Note also that the entries of the path from z to x do not necessarily exist yet. The log subset can still be fully verified, since the non-existent entries are only needed to allow later extensions of the subset (at which point the new entries do exist). Finally note that peers can efficiently request full certificate pools by just specifying the single sequence number they are interested in. They can also tell their peers about subsets of the certificate pool they already have in the same way, resulting in very low communication overhead.

Related Work

Secure scuttlebutt inspired bamboo. Bamboo can be seen as a generalization of ssb's signed linked lists to a binary anti-monotone graph to allow partial replication. To mitigate the lack of partial replication, ssb supports retrieval of log entries via hash, but forfeits the security guarantees of regularly replicated entries. As of writing, ssb also signs the payloads directly rather than their hash, making it impossible to locally delete log payloads without losing the ability to replicate the log to other peers. The ssb folks are currently working on making bamboo or a very similar format part of ssb.

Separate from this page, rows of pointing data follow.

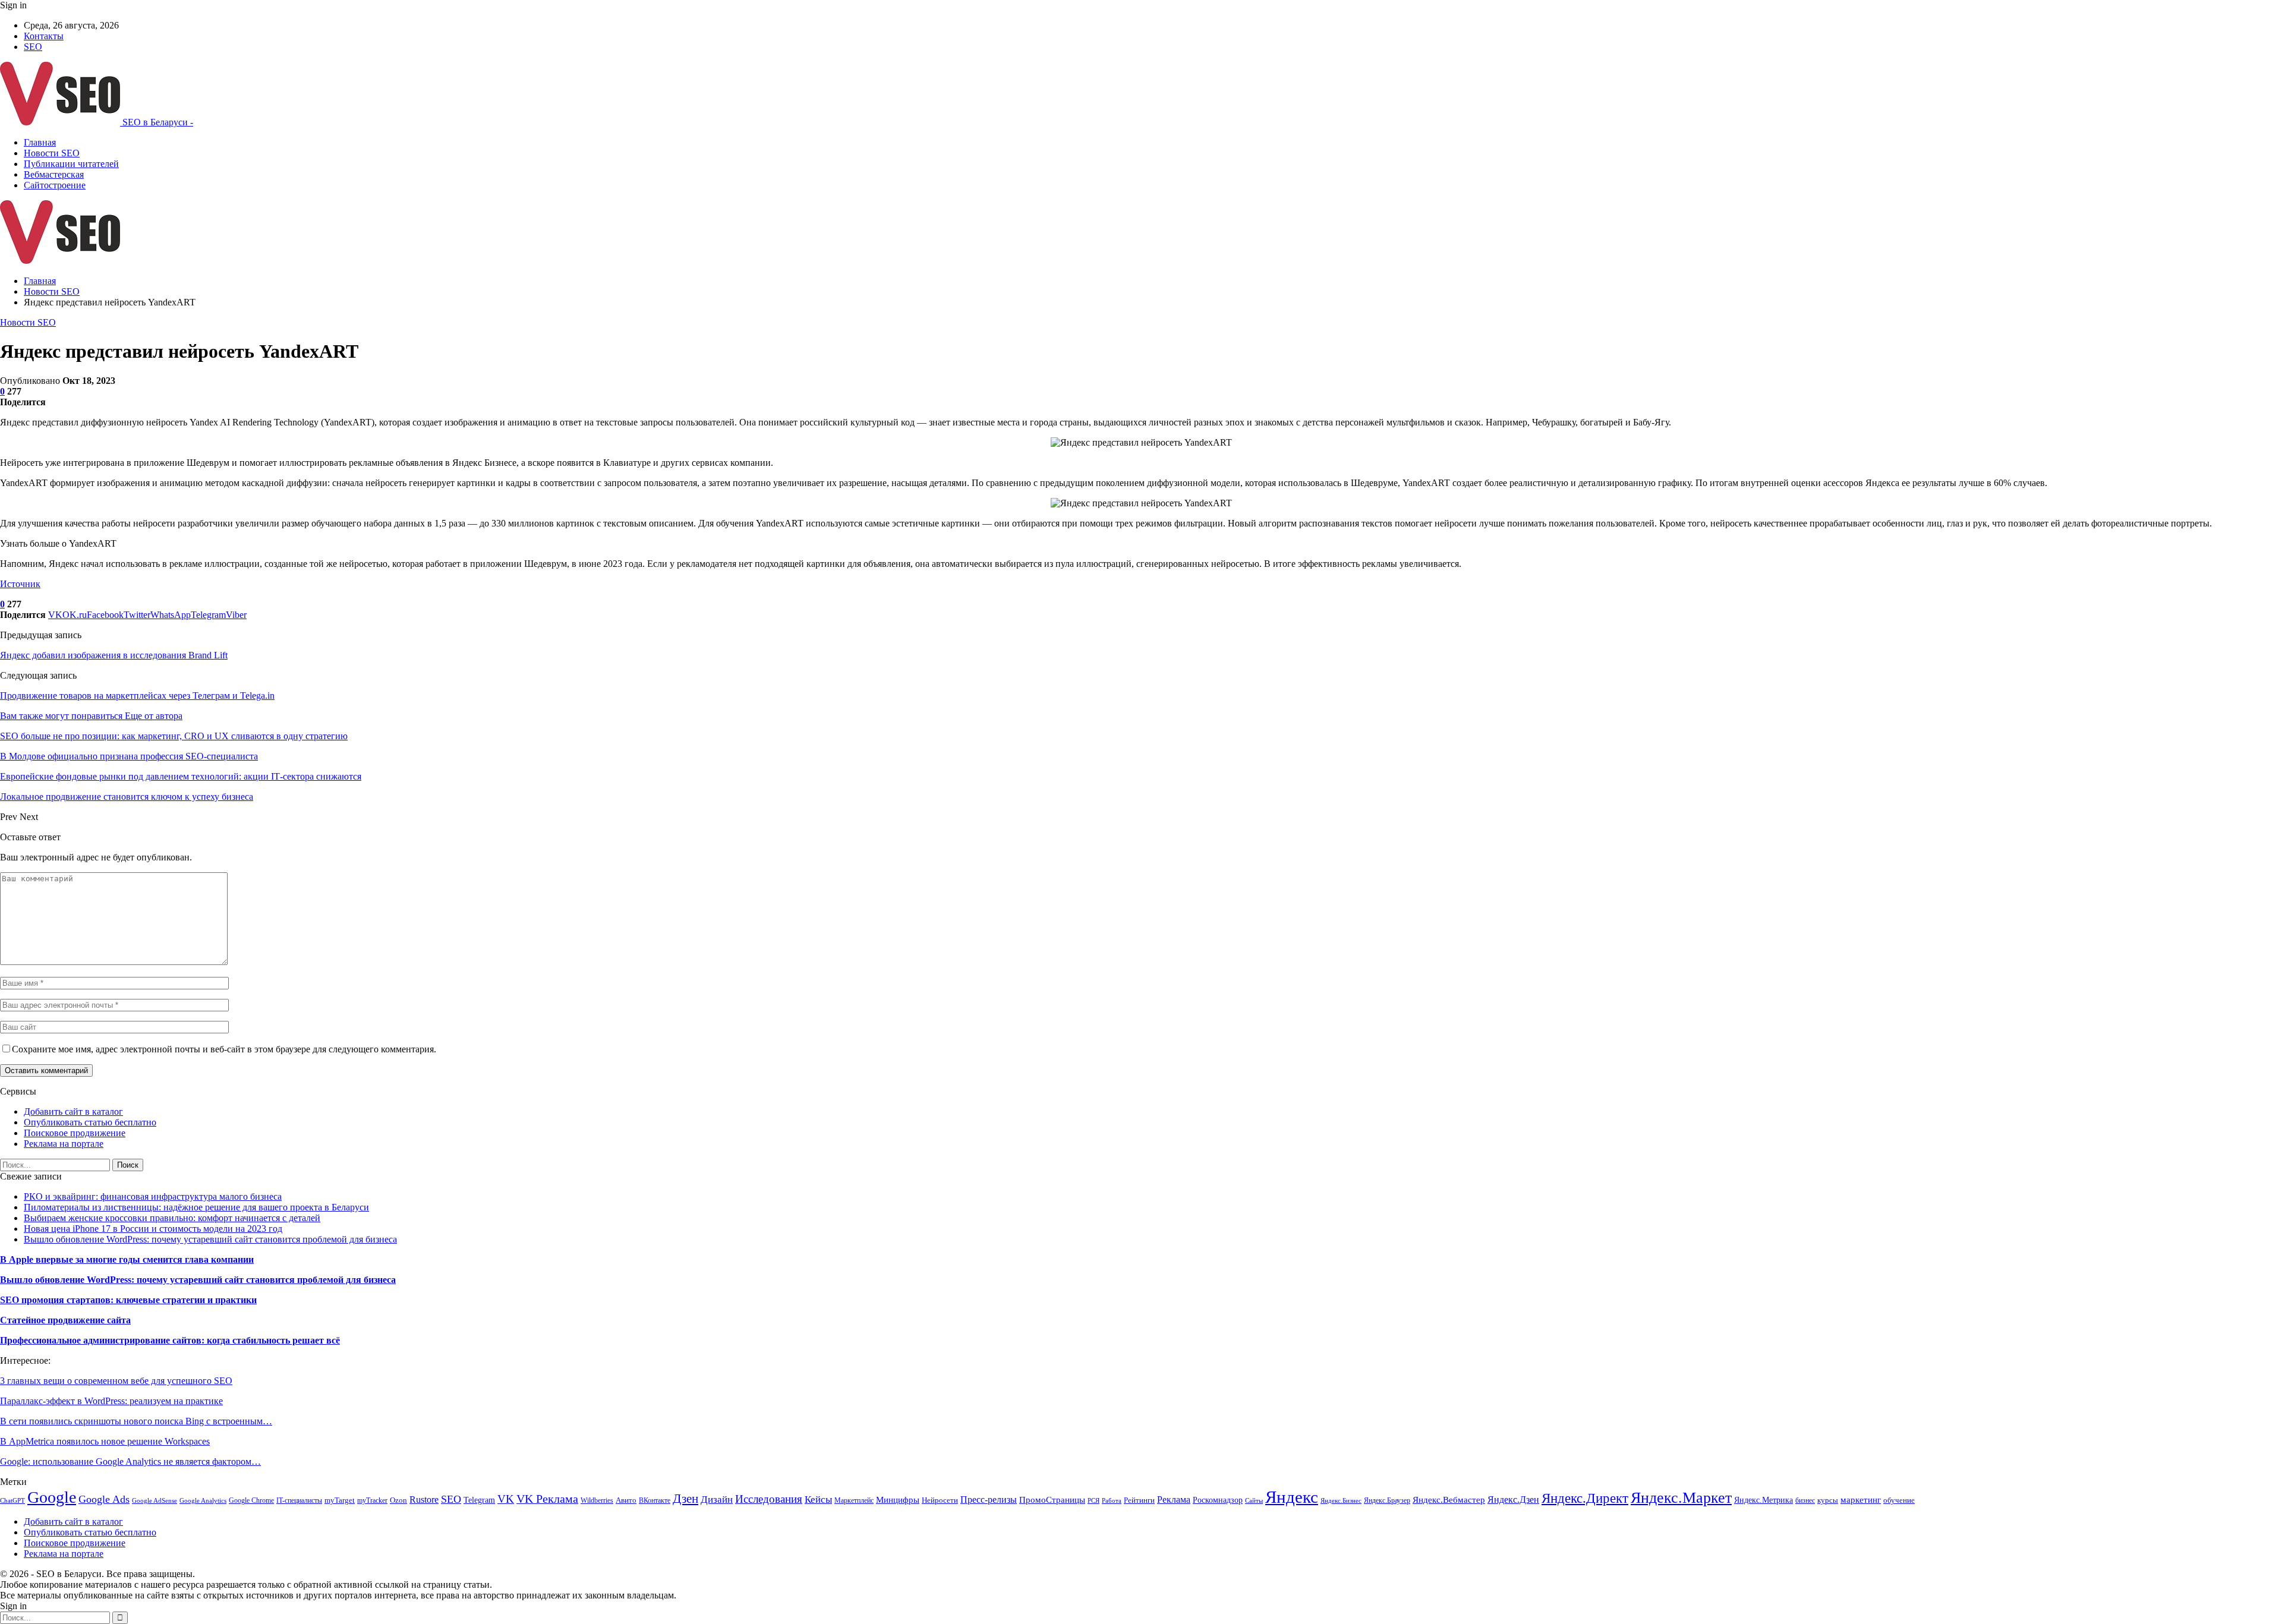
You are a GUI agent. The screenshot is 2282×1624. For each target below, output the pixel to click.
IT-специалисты (299, 1500)
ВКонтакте (654, 1500)
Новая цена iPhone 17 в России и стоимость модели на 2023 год (153, 1228)
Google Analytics (202, 1500)
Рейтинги (1139, 1500)
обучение (1899, 1500)
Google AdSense (154, 1500)
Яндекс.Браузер (1387, 1500)
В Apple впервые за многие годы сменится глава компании (127, 1259)
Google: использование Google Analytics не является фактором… (130, 1461)
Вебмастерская (54, 174)
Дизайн (717, 1499)
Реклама (1173, 1499)
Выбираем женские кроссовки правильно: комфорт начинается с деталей (172, 1218)
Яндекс (1291, 1496)
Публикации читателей (71, 164)
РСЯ (1093, 1500)
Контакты (44, 36)
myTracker (372, 1500)
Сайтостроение (55, 185)
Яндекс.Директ (1585, 1498)
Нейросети (940, 1500)
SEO (33, 47)
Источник (20, 584)
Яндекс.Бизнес (1340, 1500)
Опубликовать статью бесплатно (90, 1122)
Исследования (768, 1499)
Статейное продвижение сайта (65, 1320)
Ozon (398, 1500)
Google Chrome (251, 1500)
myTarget (339, 1500)
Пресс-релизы (988, 1499)
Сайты (1254, 1500)
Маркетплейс (854, 1500)
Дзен (685, 1498)
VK (505, 1499)
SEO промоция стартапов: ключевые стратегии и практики (128, 1300)
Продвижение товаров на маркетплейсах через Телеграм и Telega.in (137, 695)
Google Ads (104, 1499)
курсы (1827, 1500)
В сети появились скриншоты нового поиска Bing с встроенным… (136, 1421)
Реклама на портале (63, 1144)
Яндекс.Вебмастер (1449, 1500)
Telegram (479, 1500)
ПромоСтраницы (1052, 1500)
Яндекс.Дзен (1513, 1499)
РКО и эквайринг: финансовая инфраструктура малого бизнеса (153, 1196)
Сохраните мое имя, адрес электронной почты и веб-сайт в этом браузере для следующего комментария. (224, 1049)
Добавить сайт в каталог (73, 1111)
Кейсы (818, 1499)
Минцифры (897, 1500)
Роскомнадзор (1218, 1500)
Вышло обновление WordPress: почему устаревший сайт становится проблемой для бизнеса (210, 1239)
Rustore (424, 1499)
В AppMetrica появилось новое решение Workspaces (105, 1441)
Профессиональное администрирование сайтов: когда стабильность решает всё (170, 1340)
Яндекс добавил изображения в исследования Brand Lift (114, 655)
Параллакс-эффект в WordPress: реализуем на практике (111, 1401)
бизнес (1805, 1500)
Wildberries (597, 1500)
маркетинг (1860, 1499)
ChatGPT (12, 1500)
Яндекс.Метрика (1763, 1500)
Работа (1111, 1500)
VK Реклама (547, 1498)
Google (51, 1497)
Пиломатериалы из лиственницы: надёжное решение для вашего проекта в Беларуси (196, 1207)
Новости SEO (52, 153)
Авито (626, 1500)
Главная (40, 142)
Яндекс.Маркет (1681, 1497)
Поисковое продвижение (74, 1133)
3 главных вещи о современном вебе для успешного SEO (116, 1381)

Hypercore is a distributed, sparsely-replicatable append-only log like bamboo. It uses merkle trees whereas bamboo only uses backlinks. Hypercore has slightly smaller certificates for partial verification (but still in O(log(n))), but appending or verifying an entry has a worst-case time complexity of O(log(n)) rather than bamboo's O(1). See here for a brief discussion of hypercore and its more complex verification mechanism. Transitive sparse replication via certificate pools can also be implemented on top of hypercore.

Leyline-core is the author's clumsy first attempt at defining a log structure that supports partial replication. It ends up badly reinventing authenticated append-only skip lists, which are arguably inferior to the anti-monotone scheme that bamboo uses.

Implementations

This is a list of of bamboo implementations, submitted by their programmers. Please send a pull request if you want yours added as well.

bamboo-rs. Builds for 28+ targets including Linux, Windows, Mac, bare-metal embedded, and WASM.